#### WHAT IS EXPECTED:
Repeat the lines below word for word, omitting the pictures.

#### Items from a dataset:
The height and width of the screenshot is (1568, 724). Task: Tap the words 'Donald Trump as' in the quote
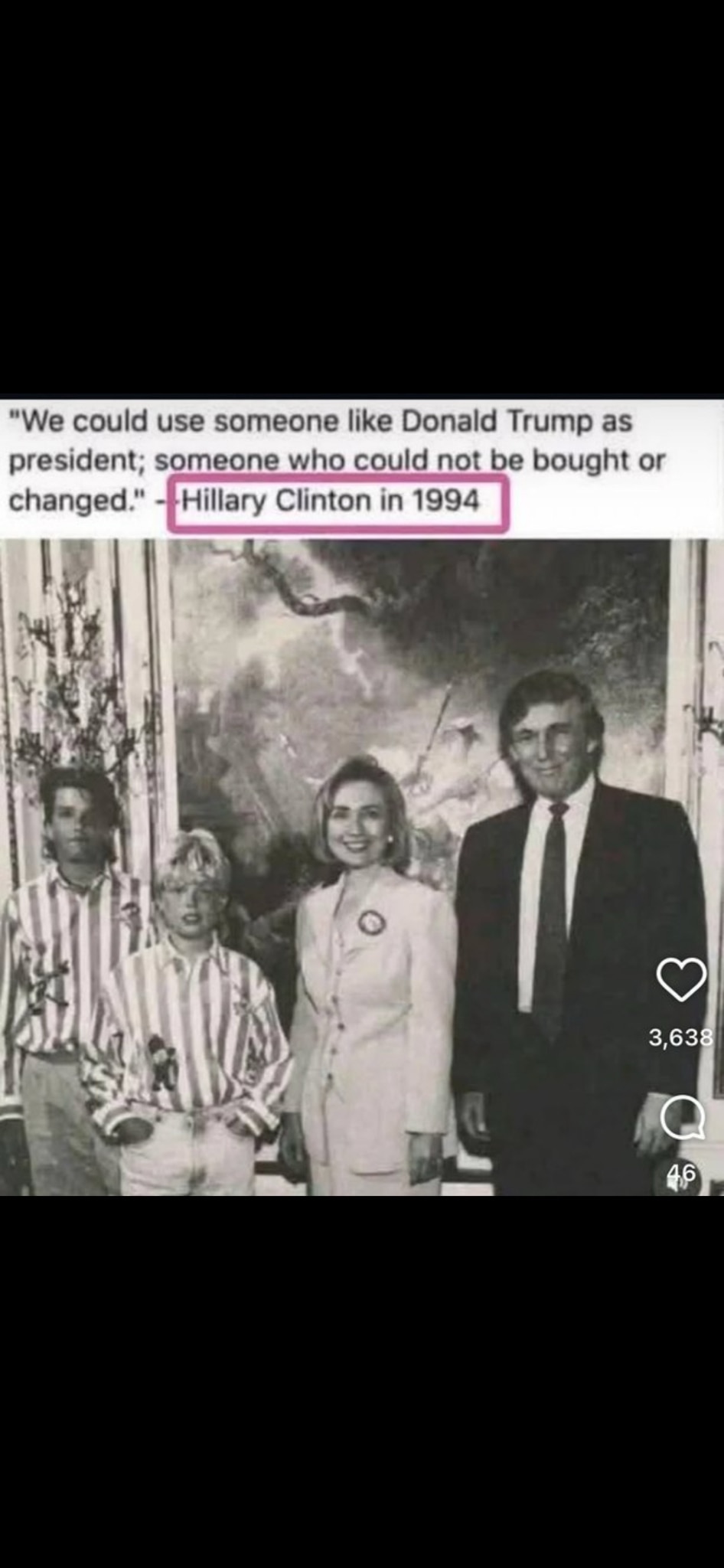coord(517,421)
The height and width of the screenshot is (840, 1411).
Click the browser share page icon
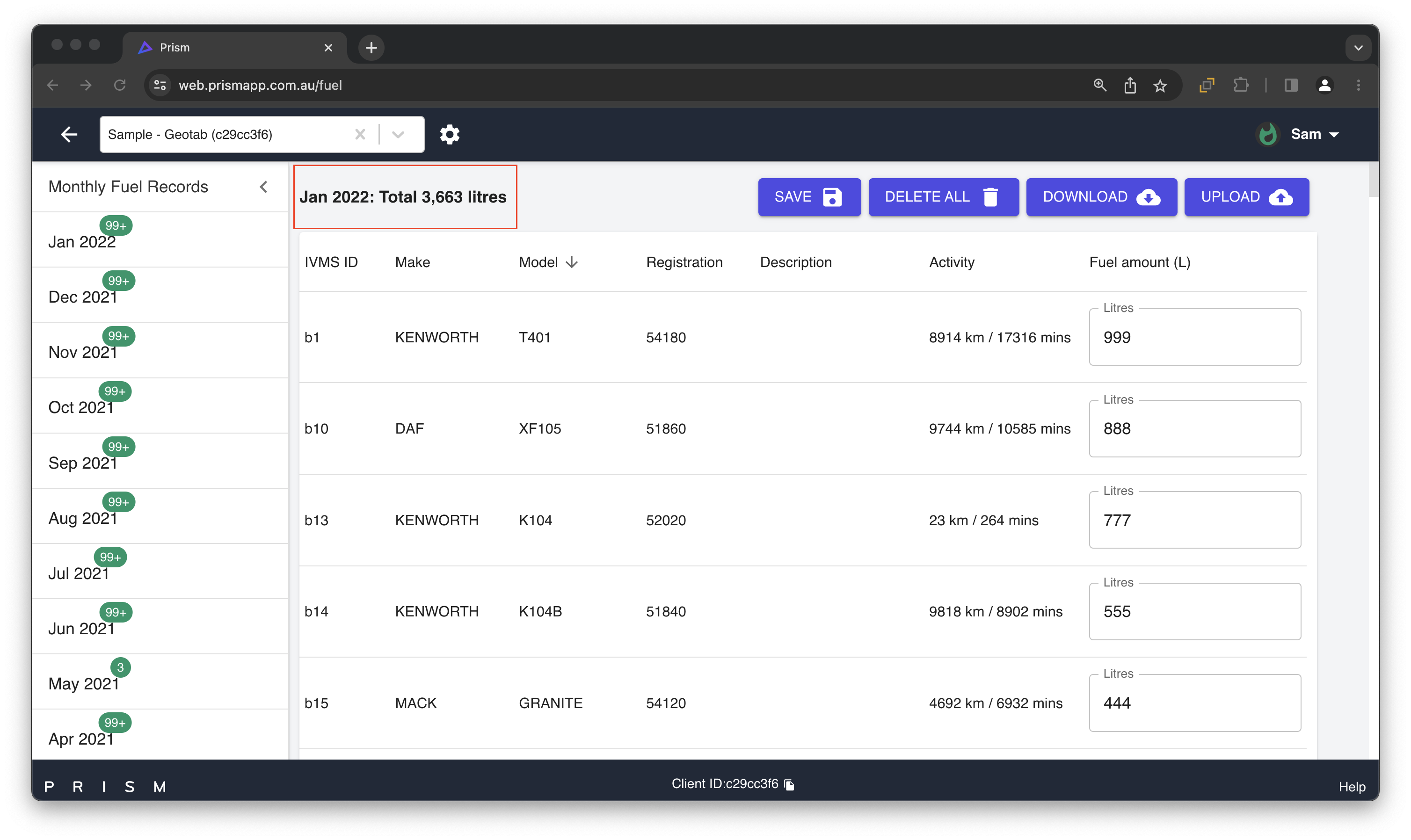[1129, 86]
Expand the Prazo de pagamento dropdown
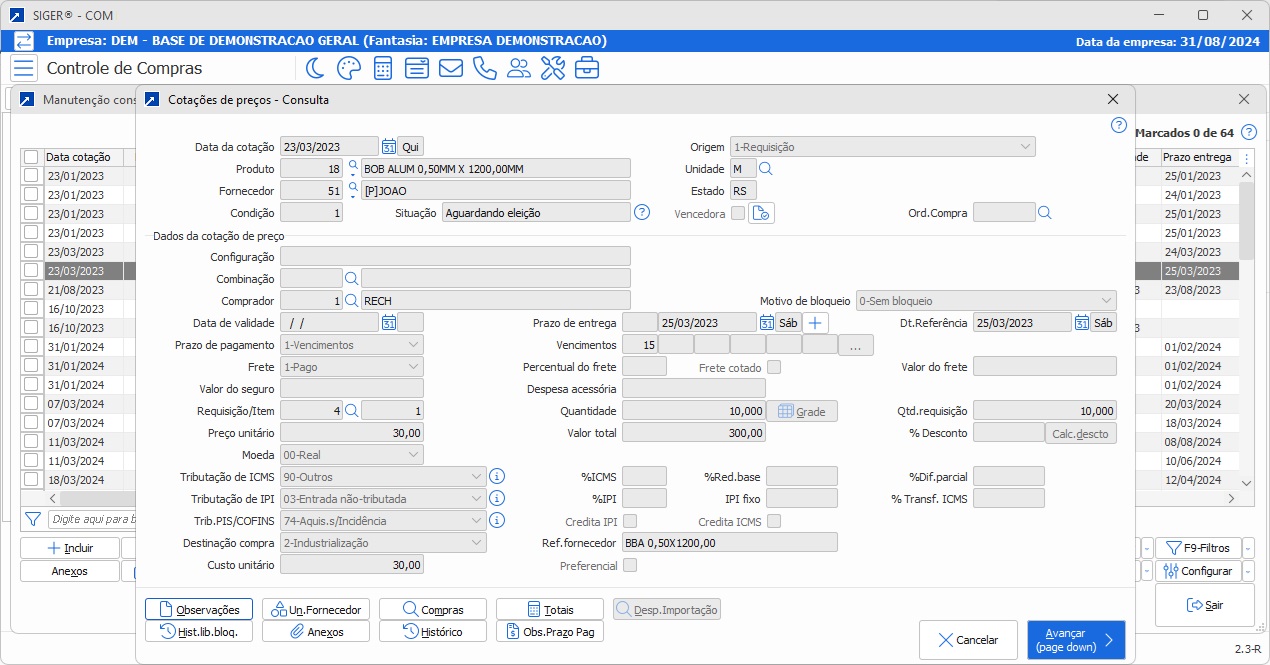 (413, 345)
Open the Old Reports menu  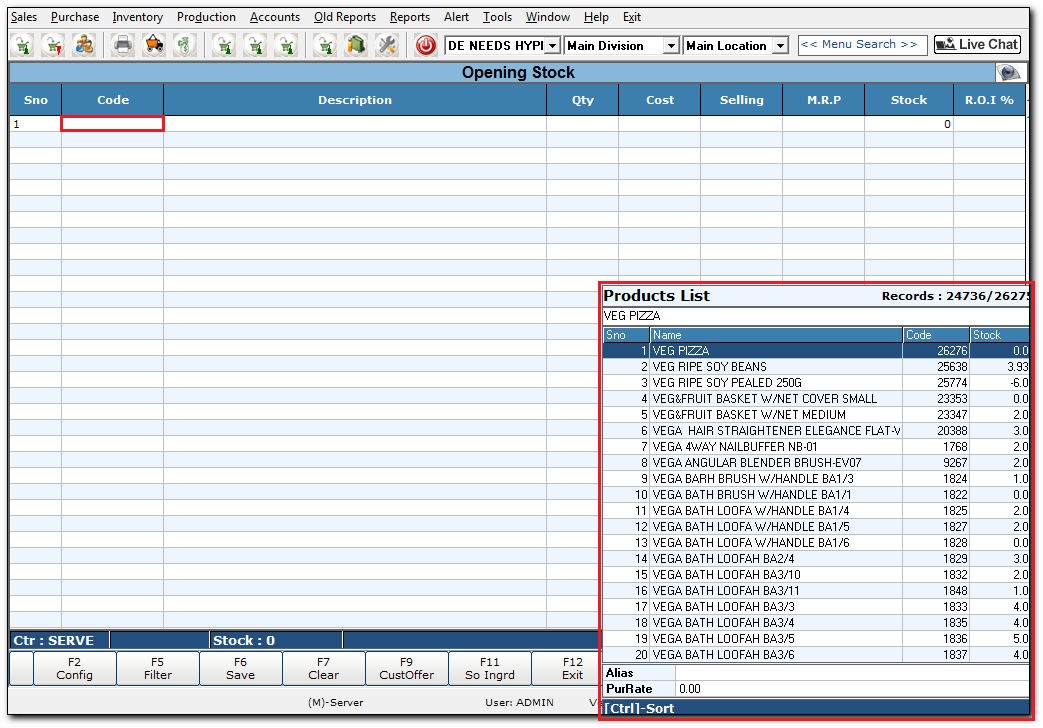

#### ANSWER:
The height and width of the screenshot is (1568, 724). Task: Tap the words 'Donald Trump as' in the quote
coord(517,421)
The height and width of the screenshot is (840, 1411).
Click the browser share page icon
[1129, 86]
Expand the Prazo de pagamento dropdown
 (413, 345)
Open the Old Reports menu  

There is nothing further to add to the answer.